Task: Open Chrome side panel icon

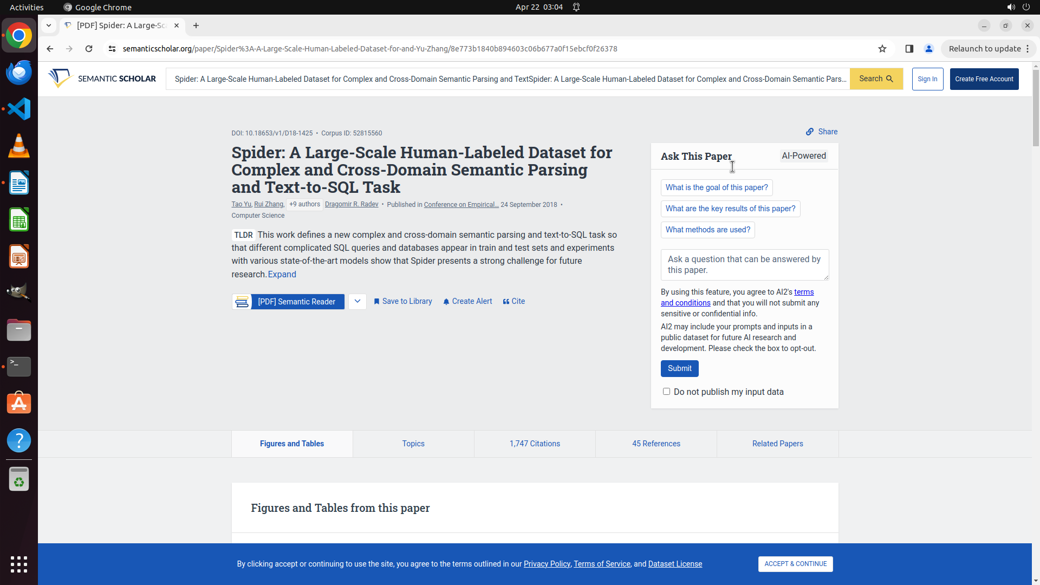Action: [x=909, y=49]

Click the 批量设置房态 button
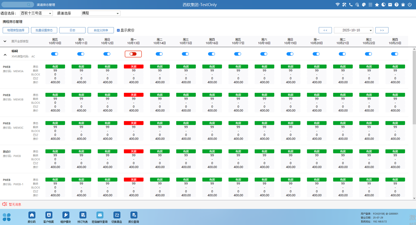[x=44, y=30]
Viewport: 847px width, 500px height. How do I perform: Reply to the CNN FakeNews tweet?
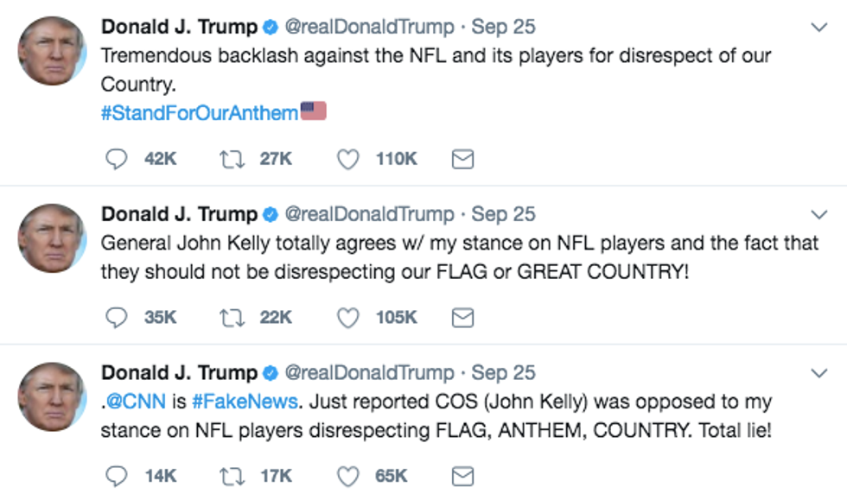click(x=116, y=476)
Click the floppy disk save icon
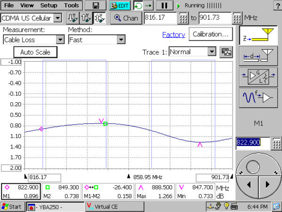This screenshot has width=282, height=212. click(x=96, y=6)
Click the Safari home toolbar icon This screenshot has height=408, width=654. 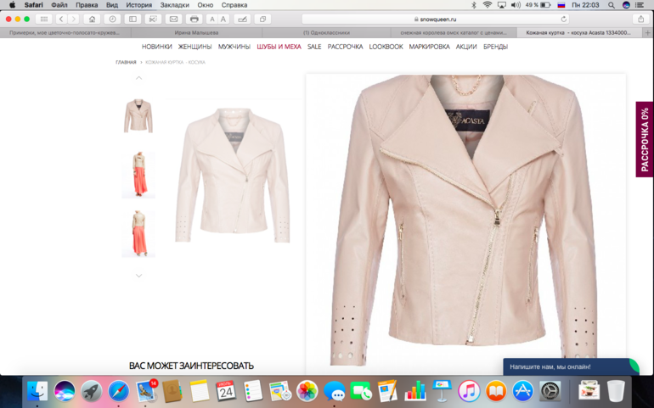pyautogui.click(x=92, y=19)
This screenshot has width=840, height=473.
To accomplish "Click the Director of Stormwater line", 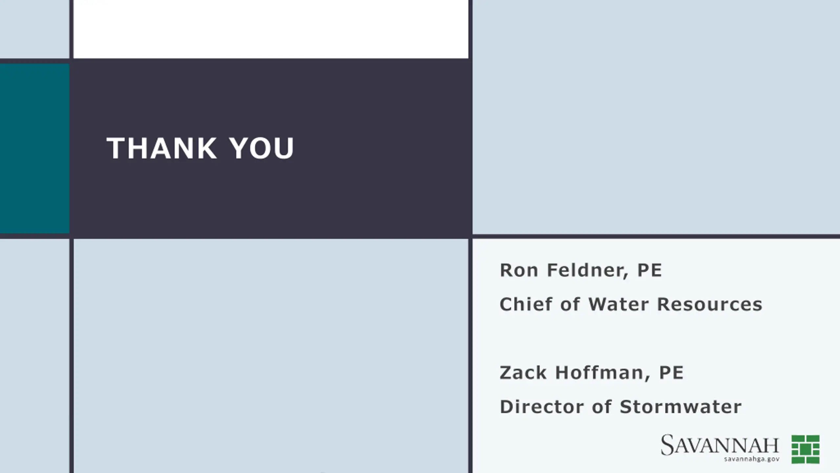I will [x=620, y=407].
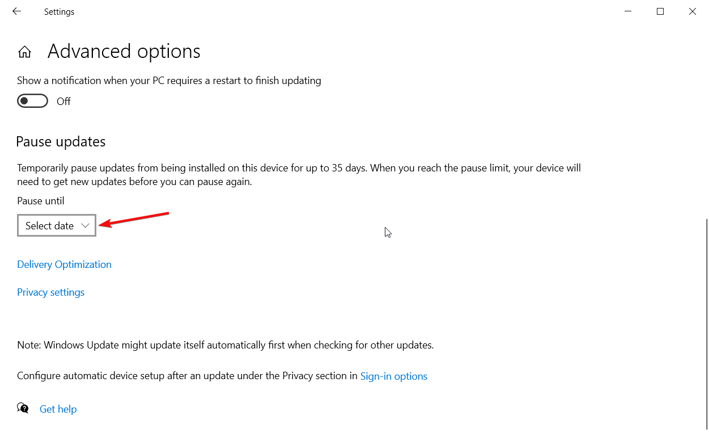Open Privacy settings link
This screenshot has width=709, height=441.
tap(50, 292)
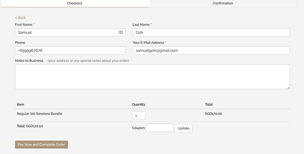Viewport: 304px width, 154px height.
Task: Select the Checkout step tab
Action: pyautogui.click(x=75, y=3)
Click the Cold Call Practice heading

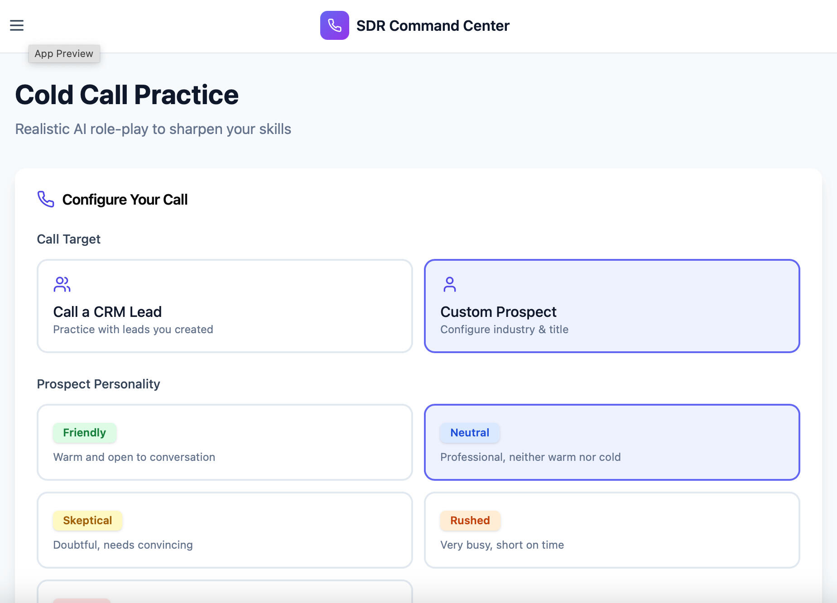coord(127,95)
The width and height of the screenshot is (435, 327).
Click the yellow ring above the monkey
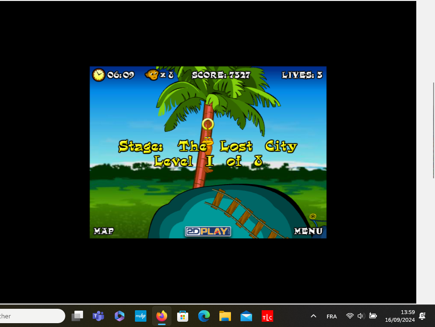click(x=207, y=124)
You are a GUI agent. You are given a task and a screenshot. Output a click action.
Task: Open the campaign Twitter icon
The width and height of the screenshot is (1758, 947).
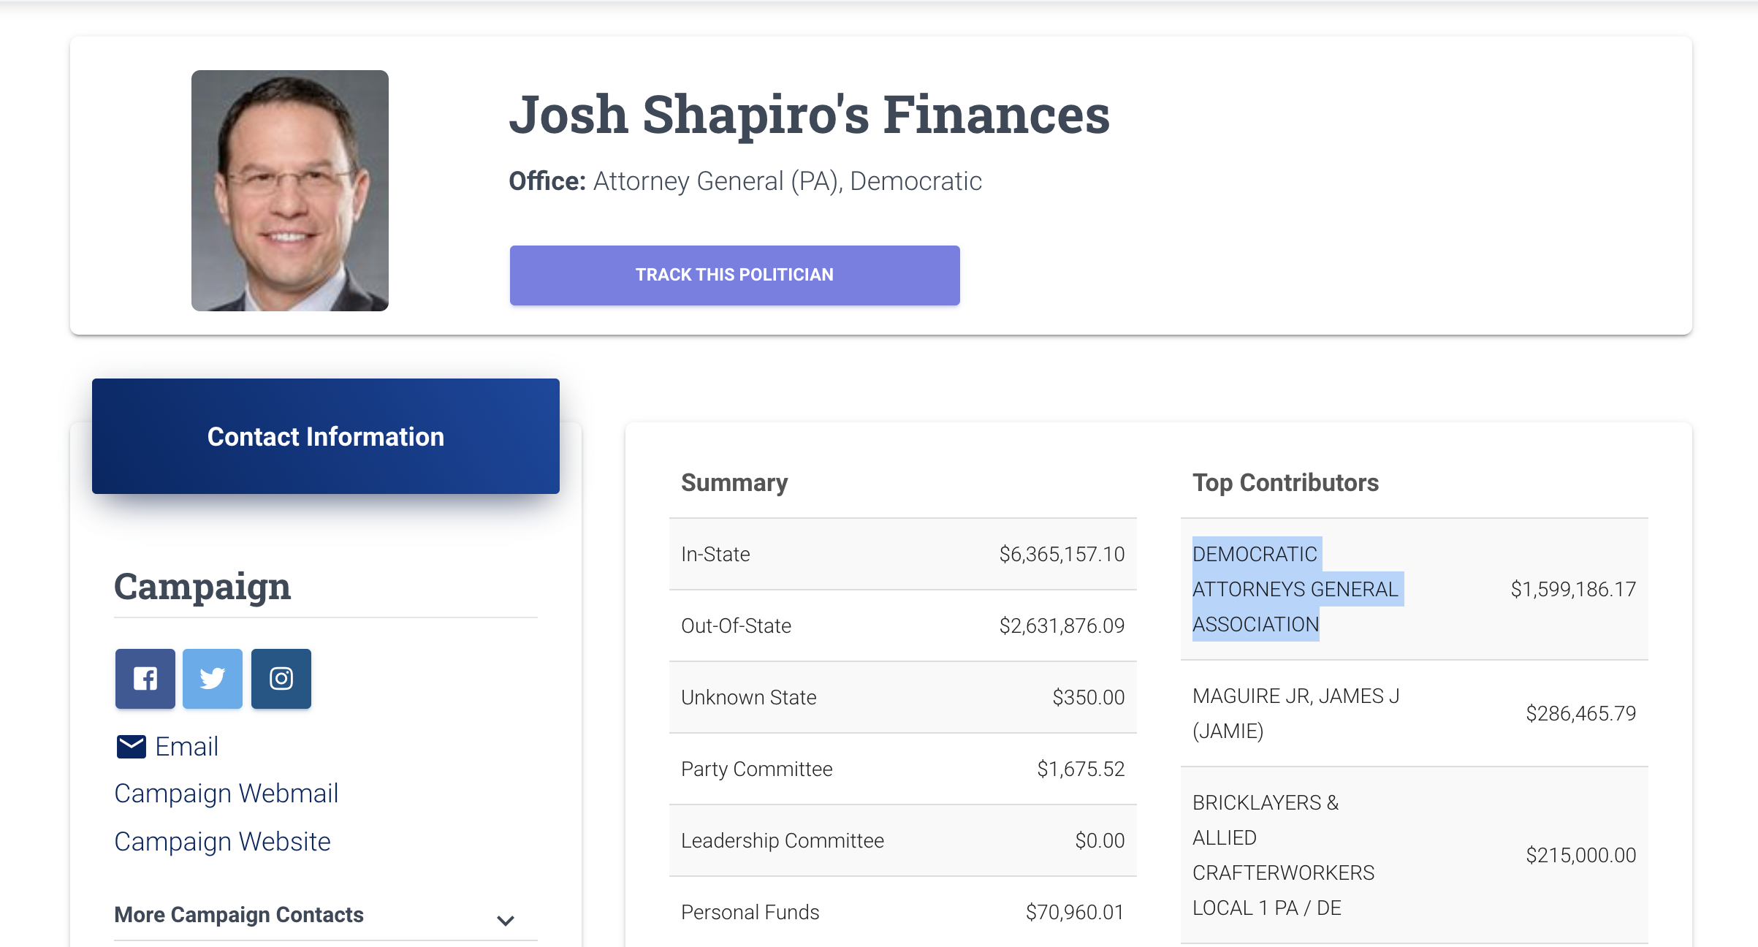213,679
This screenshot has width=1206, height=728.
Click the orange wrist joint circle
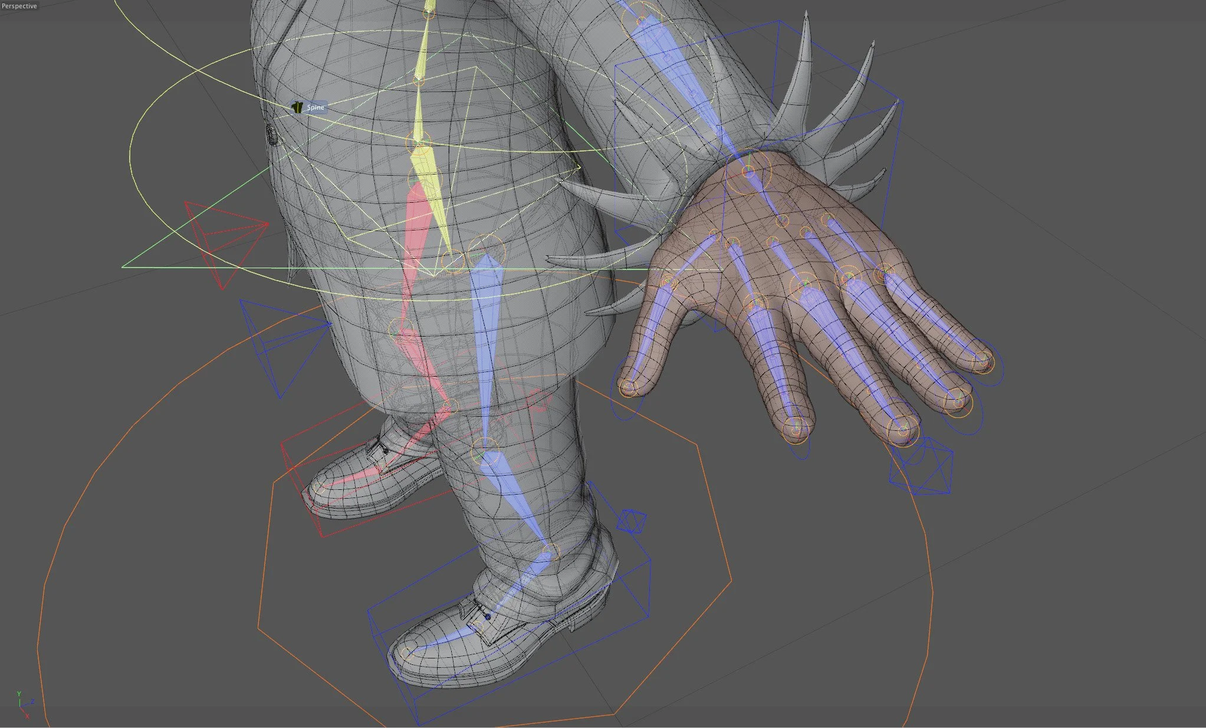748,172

..............................

Requirement → Write out the material above word for word, from its first line up to and including the line with "This screenshot has width=282, height=212.". Omit the pictures.

Response below →
Task: Open Chrome side panel icon

Action: [x=909, y=49]

Click the 批量设置房态 button
[x=44, y=30]
Viewport: 847px width, 500px height. How do I perform: Reply to the CNN FakeNews tweet?
click(x=116, y=476)
Click the floppy disk save icon
This screenshot has width=282, height=212. click(x=96, y=6)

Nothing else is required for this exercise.